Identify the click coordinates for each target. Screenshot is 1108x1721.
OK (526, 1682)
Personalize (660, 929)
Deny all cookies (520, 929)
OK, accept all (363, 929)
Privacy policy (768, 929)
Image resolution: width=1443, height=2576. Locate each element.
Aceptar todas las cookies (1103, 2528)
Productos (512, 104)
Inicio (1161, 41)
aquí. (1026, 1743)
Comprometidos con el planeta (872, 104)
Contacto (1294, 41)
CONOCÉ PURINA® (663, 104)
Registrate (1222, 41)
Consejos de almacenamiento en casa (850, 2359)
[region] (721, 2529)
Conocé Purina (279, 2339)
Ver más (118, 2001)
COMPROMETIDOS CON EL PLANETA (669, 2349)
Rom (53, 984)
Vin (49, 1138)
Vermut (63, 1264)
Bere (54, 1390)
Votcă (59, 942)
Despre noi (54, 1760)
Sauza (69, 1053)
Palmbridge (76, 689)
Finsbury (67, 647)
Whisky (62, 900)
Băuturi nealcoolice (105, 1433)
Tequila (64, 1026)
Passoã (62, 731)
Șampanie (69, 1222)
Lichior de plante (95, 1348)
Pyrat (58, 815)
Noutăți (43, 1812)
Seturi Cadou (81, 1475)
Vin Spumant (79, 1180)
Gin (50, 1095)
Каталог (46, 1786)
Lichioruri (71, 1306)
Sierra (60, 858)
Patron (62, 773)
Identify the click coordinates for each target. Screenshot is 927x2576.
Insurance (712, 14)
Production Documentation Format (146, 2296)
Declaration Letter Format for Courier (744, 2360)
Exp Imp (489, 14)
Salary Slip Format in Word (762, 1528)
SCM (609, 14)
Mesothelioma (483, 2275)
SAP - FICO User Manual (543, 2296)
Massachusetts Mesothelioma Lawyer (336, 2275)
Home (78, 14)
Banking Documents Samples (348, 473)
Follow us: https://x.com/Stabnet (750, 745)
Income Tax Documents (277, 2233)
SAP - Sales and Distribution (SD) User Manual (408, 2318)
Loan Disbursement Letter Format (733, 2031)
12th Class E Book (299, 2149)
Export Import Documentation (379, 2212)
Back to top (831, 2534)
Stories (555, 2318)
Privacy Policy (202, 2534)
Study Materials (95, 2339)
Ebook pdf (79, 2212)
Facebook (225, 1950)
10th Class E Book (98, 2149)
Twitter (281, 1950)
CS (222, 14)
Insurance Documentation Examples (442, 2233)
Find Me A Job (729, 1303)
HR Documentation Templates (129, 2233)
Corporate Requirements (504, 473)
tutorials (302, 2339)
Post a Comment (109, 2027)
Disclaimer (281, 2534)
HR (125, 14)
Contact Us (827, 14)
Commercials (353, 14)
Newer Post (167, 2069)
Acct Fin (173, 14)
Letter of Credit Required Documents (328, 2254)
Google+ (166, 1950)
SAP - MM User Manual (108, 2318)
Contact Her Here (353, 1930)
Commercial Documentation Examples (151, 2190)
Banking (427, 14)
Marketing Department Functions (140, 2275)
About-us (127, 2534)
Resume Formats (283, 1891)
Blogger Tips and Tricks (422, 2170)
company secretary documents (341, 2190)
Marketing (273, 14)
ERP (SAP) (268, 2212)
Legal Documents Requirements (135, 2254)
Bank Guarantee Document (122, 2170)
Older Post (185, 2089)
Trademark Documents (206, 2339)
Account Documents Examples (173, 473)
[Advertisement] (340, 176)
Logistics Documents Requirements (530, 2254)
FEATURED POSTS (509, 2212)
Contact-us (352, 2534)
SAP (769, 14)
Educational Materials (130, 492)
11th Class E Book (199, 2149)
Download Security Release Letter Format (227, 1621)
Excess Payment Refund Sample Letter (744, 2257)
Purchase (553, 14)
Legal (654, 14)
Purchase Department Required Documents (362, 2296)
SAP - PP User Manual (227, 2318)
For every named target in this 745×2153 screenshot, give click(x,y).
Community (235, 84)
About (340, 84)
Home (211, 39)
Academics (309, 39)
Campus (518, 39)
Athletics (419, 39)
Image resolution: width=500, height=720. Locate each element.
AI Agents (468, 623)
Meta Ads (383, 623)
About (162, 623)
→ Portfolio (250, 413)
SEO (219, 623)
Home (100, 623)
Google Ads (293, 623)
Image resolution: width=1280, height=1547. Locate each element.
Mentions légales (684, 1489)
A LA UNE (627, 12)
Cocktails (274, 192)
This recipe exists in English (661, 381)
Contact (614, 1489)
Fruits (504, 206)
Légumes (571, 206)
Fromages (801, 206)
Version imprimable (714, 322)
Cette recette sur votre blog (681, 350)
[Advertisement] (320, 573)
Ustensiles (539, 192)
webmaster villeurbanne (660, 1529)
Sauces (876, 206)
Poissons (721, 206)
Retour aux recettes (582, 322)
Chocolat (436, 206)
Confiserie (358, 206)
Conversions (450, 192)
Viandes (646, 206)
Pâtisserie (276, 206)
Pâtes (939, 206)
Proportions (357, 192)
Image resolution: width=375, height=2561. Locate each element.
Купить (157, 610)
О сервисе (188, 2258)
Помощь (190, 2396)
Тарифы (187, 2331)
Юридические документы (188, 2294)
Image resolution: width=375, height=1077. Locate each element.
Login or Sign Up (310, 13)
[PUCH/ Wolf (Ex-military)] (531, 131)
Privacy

WHAT IS BEING ASKED: Return all of the lines above word for word, with nothing added, dropped, or changed.

RESPONSE TO THE TASK:
Identify the click coordinates for each target. Screenshot is 1108x1721.
OK (526, 1682)
Personalize (660, 929)
Deny all cookies (520, 929)
OK, accept all (363, 929)
Privacy policy (768, 929)
Image resolution: width=1443, height=2576. Locate each element.
Aceptar todas las cookies (1103, 2528)
Productos (512, 104)
Inicio (1161, 41)
aquí. (1026, 1743)
Comprometidos con el planeta (872, 104)
Contacto (1294, 41)
CONOCÉ PURINA® (663, 104)
Registrate (1222, 41)
Consejos de almacenamiento en casa (850, 2359)
[region] (721, 2529)
Conocé Purina (279, 2339)
Ver más (118, 2001)
COMPROMETIDOS CON EL PLANETA (669, 2349)
Rom (53, 984)
Vin (49, 1138)
Vermut (63, 1264)
Bere (54, 1390)
Votcă (59, 942)
Despre noi (54, 1760)
Sauza (69, 1053)
Palmbridge (76, 689)
Finsbury (67, 647)
Whisky (62, 900)
Băuturi nealcoolice (105, 1433)
Tequila (64, 1026)
Passoã (62, 731)
Șampanie (69, 1222)
Lichior de plante (95, 1348)
Pyrat (58, 815)
Noutăți (43, 1812)
Seturi Cadou (81, 1475)
Vin Spumant (79, 1180)
Gin (50, 1095)
Каталог (46, 1786)
Lichioruri (71, 1306)
Sierra (60, 858)
Patron (62, 773)
Identify the click coordinates for each target. Screenshot is 927x2576.
Insurance (712, 14)
Production Documentation Format (146, 2296)
Declaration Letter Format for Courier (744, 2360)
Exp Imp (489, 14)
Salary Slip Format in Word (762, 1528)
SCM (609, 14)
Mesothelioma (483, 2275)
SAP - FICO User Manual (543, 2296)
Massachusetts Mesothelioma Lawyer (336, 2275)
Home (78, 14)
Banking Documents Samples (348, 473)
Follow us: https://x.com/Stabnet (750, 745)
Income Tax Documents (277, 2233)
SAP - Sales and Distribution (SD) User Manual (408, 2318)
Loan Disbursement Letter Format (733, 2031)
12th Class E Book (299, 2149)
Export Import Documentation (379, 2212)
Back to top (831, 2534)
Stories (555, 2318)
Privacy Policy (202, 2534)
Study Materials (95, 2339)
Ebook pdf (79, 2212)
Facebook (225, 1950)
10th Class E Book (98, 2149)
Twitter (281, 1950)
CS (222, 14)
Insurance Documentation Examples (442, 2233)
Find Me A Job (729, 1303)
HR Documentation Templates (129, 2233)
Corporate Requirements (504, 473)
tutorials (302, 2339)
Post a Comment (109, 2027)
Disclaimer (281, 2534)
HR (125, 14)
Contact Us (827, 14)
Commercials (353, 14)
Newer Post (167, 2069)
Acct Fin (173, 14)
Letter of Credit Required Documents (328, 2254)
Google+ (166, 1950)
SAP - MM User Manual (108, 2318)
Contact Her Here (353, 1930)
Commercial Documentation Examples (151, 2190)
Banking (427, 14)
Marketing Department Functions (140, 2275)
About-us (127, 2534)
Resume Formats (283, 1891)
Blogger Tips and Tricks (422, 2170)
company secretary documents (341, 2190)
Marketing (273, 14)
ERP (SAP) (268, 2212)
Legal Documents Requirements (135, 2254)
Bank Guarantee Document (122, 2170)
Older Post (185, 2089)
Trademark Documents (206, 2339)
Account Documents Examples (173, 473)
[Advertisement] (340, 176)
Logistics Documents Requirements (530, 2254)
FEATURED POSTS (509, 2212)
Contact-us (352, 2534)
SAP (769, 14)
Educational Materials (130, 492)
11th Class E Book (199, 2149)
Download Security Release Letter Format (227, 1621)
Excess Payment Refund Sample Letter (744, 2257)
Purchase (553, 14)
Legal (654, 14)
Purchase Department Required Documents (362, 2296)
SAP - PP User Manual (227, 2318)
For every named target in this 745×2153 screenshot, give click(x,y).
Community (235, 84)
About (340, 84)
Home (211, 39)
Academics (309, 39)
Campus (518, 39)
Athletics (419, 39)
Image resolution: width=500, height=720. Locate each element.
AI Agents (468, 623)
Meta Ads (383, 623)
About (162, 623)
→ Portfolio (250, 413)
SEO (219, 623)
Home (100, 623)
Google Ads (293, 623)
Image resolution: width=1280, height=1547. Locate each element.
Mentions légales (684, 1489)
A LA UNE (627, 12)
Cocktails (274, 192)
This recipe exists in English (661, 381)
Contact (614, 1489)
Fruits (504, 206)
Légumes (571, 206)
Fromages (801, 206)
Version imprimable (714, 322)
Cette recette sur votre blog (681, 350)
[Advertisement] (320, 573)
Ustensiles (539, 192)
webmaster villeurbanne (660, 1529)
Sauces (876, 206)
Poissons (721, 206)
Retour aux recettes (582, 322)
Chocolat (436, 206)
Confiserie (358, 206)
Conversions (450, 192)
Viandes (646, 206)
Pâtisserie (276, 206)
Pâtes (939, 206)
Proportions (357, 192)
Image resolution: width=375, height=2561. Locate each element.
Купить (157, 610)
О сервисе (188, 2258)
Помощь (190, 2396)
Тарифы (187, 2331)
Юридические документы (188, 2294)
Image resolution: width=375, height=1077. Locate each element.
Login or Sign Up (310, 13)
[PUCH/ Wolf (Ex-military)] (531, 131)
Privacy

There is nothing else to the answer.